■ Aim of the task ■
Copy each entry below exactly.

■ Listed entries ■

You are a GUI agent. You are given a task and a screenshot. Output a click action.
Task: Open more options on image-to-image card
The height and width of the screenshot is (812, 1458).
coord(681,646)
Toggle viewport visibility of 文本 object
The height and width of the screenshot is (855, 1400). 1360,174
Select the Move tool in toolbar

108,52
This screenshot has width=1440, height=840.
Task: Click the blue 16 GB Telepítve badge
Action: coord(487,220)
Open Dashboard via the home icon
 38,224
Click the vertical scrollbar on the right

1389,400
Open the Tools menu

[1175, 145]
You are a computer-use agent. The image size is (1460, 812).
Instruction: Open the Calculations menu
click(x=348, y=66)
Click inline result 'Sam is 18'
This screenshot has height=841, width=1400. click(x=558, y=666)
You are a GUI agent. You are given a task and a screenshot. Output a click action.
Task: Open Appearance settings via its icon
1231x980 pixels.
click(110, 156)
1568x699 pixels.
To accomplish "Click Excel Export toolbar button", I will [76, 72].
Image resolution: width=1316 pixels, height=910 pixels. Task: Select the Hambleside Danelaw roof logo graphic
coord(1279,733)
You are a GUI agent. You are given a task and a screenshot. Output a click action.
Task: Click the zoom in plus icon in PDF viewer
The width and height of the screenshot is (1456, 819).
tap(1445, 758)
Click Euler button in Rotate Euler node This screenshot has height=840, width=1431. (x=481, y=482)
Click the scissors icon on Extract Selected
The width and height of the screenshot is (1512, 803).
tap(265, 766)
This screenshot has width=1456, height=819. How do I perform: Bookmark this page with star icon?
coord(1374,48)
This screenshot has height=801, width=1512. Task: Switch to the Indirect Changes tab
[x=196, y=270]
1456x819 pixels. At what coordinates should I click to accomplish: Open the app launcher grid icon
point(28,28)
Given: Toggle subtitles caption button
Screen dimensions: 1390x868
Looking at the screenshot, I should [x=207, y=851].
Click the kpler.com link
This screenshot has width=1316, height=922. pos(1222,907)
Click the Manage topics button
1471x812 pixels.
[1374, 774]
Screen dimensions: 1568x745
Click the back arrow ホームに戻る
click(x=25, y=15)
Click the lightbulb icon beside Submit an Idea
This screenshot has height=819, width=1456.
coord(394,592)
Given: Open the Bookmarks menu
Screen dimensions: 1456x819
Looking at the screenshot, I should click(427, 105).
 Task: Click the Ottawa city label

■ Expected answer ■
You are a GUI agent. You are given a task and a screenshot. Output a click action.
Task: Open more options on image-to-image card
The height and width of the screenshot is (812, 1458).
coord(681,646)
Toggle viewport visibility of 文本 object
The height and width of the screenshot is (855, 1400). 1360,174
Select the Move tool in toolbar

108,52
This screenshot has width=1440, height=840.
Task: Click the blue 16 GB Telepítve badge
Action: coord(487,220)
Open Dashboard via the home icon
 38,224
Click the vertical scrollbar on the right

1389,400
Open the Tools menu

[1175, 145]
You are a computer-use agent. The image size is (1460, 812).
Instruction: Open the Calculations menu
click(x=348, y=66)
Click inline result 'Sam is 18'
This screenshot has height=841, width=1400. click(x=558, y=666)
You are a GUI agent. You are given a task and a screenshot. Output a click action.
Task: Open Appearance settings via its icon
1231x980 pixels.
click(110, 156)
1568x699 pixels.
To accomplish "Click Excel Export toolbar button", I will [76, 72].
Image resolution: width=1316 pixels, height=910 pixels. Task: Select the Hambleside Danelaw roof logo graphic
coord(1279,733)
You are a GUI agent. You are given a task and a screenshot. Output a click action.
Task: Click the zoom in plus icon in PDF viewer
The width and height of the screenshot is (1456, 819).
tap(1445, 758)
Click Euler button in Rotate Euler node This screenshot has height=840, width=1431. (x=481, y=482)
Click the scissors icon on Extract Selected
The width and height of the screenshot is (1512, 803).
tap(265, 766)
This screenshot has width=1456, height=819. How do I perform: Bookmark this page with star icon?
coord(1374,48)
This screenshot has height=801, width=1512. Task: Switch to the Indirect Changes tab
[x=196, y=270]
1456x819 pixels. At what coordinates should I click to accomplish: Open the app launcher grid icon
point(28,28)
Given: Toggle subtitles caption button
Screen dimensions: 1390x868
Looking at the screenshot, I should [x=207, y=851].
Click the kpler.com link
This screenshot has width=1316, height=922. pos(1222,907)
Click the Manage topics button
1471x812 pixels.
[1374, 774]
Screen dimensions: 1568x745
Click the back arrow ホームに戻る
click(x=25, y=15)
Click the lightbulb icon beside Submit an Idea
This screenshot has height=819, width=1456.
coord(394,592)
Given: Open the Bookmarks menu
Screen dimensions: 1456x819
Looking at the screenshot, I should click(427, 105).
 Task: Click the Ottawa city label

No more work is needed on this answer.